=== INFORMAÇÕES REGISTRADAS ===

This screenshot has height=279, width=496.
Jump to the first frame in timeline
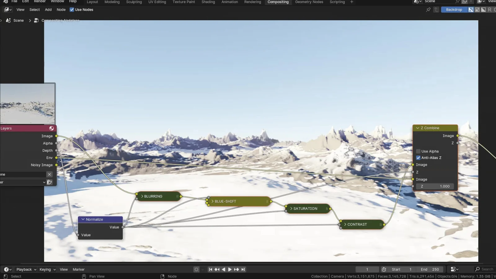pos(210,269)
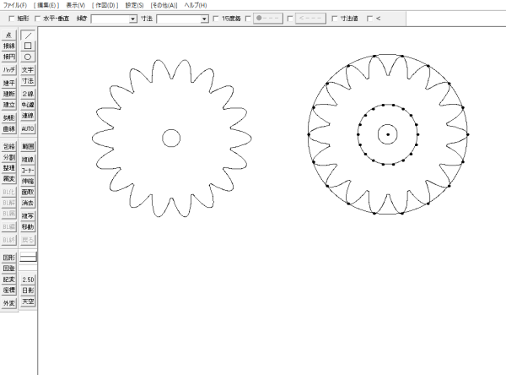Screen dimensions: 506x375
Task: Click the small center circle of left gear
Action: pyautogui.click(x=170, y=138)
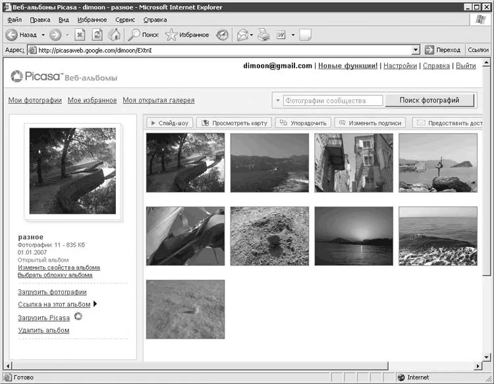Screen dimensions: 494x384
Task: Open the Правка menu
Action: 40,20
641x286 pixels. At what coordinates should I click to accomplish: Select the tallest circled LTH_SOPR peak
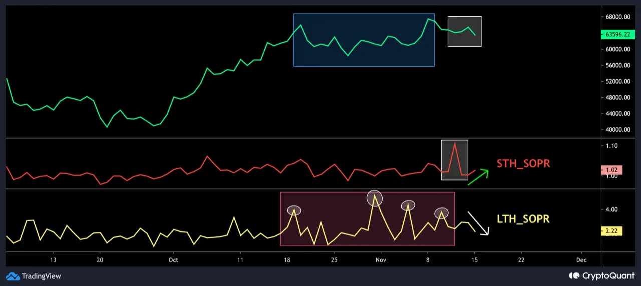pos(375,199)

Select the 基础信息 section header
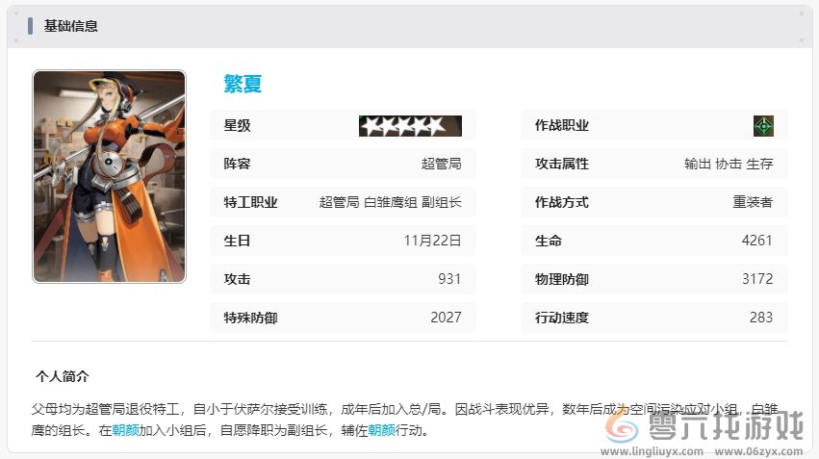pos(71,26)
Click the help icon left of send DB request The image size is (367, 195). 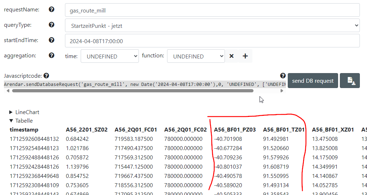pos(283,76)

===

Você pode reescrever os registros, do início até a linha que contém "Action: 40,20", trocando "first frame" por "last frame" e mantendo todo o resto igual? Omita as imagens na resposta.

This screenshot has height=279, width=496.
Jump to the last frame in timeline
pos(210,269)
Screen dimensions: 506x375
Task: Click the small center circle of left gear
Action: pyautogui.click(x=170, y=138)
Screen dimensions: 494x384
Task: Open the Правка menu
Action: 40,20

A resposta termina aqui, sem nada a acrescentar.